BEGIN Supplied data

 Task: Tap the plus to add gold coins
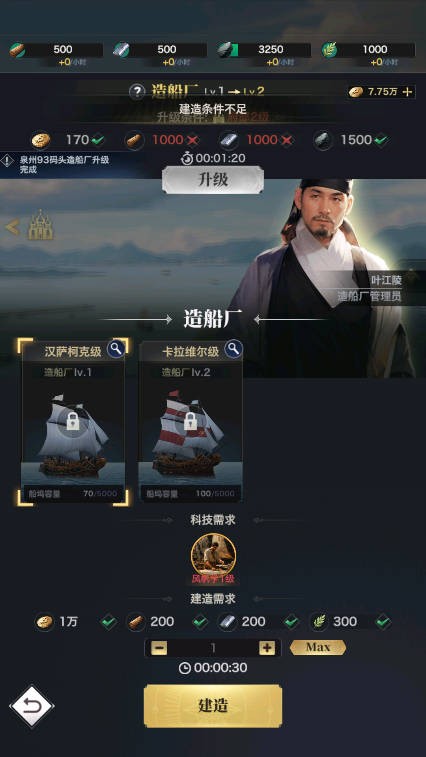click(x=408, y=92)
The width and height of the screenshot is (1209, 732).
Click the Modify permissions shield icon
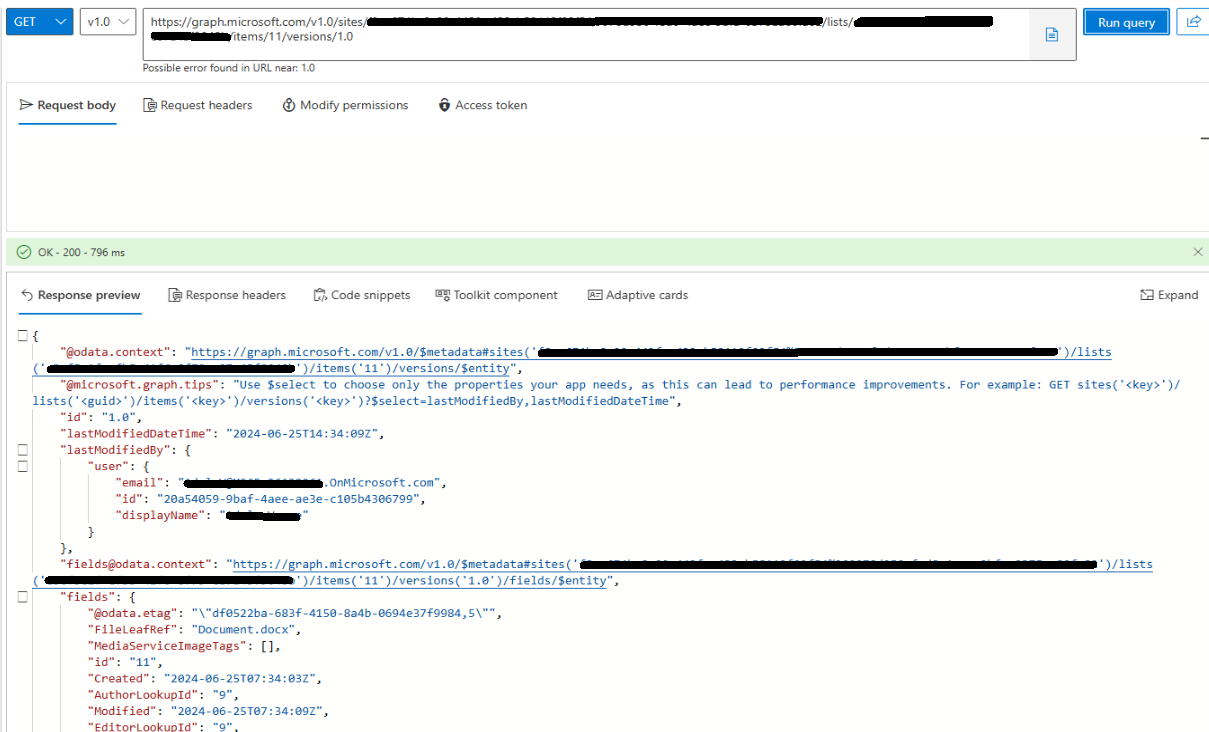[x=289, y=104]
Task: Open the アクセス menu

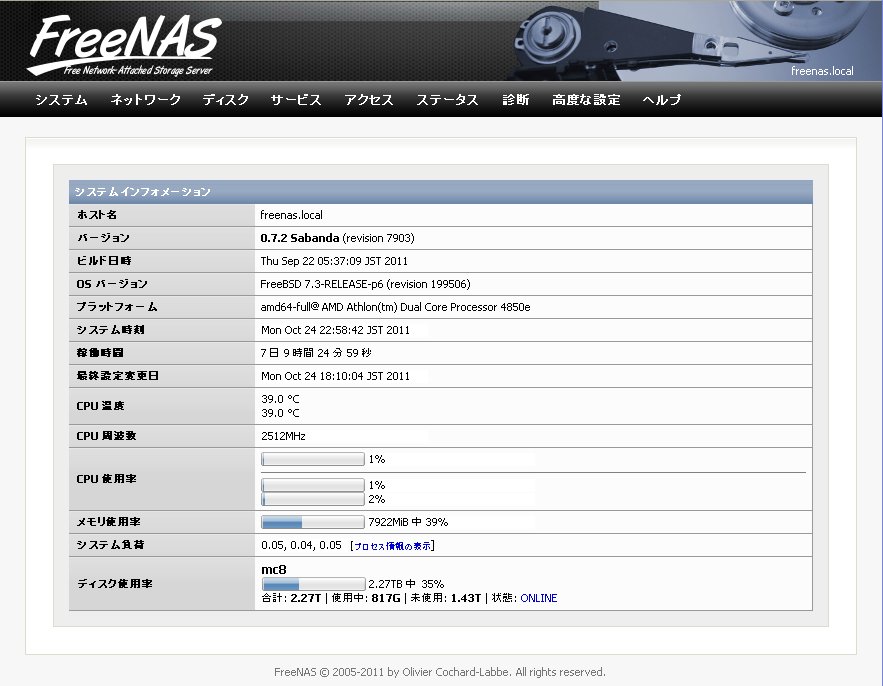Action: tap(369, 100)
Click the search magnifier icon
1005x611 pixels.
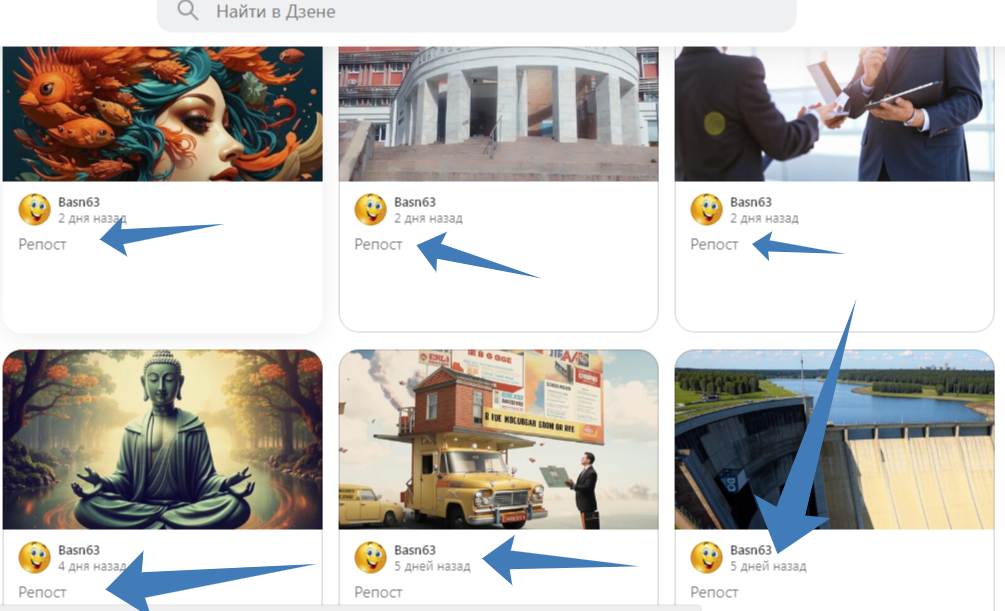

END Supplied data

Instructions for the task:
Pictures do not belong in the copy. Repeat exactly each line from the one with "The width and" through the end of the listing.

Finished exercise:
The width and height of the screenshot is (1209, 732).
Click the Modify permissions shield icon
[x=289, y=104]
Task: Open the アクセス menu

Action: tap(369, 100)
Click the search magnifier icon
1005x611 pixels.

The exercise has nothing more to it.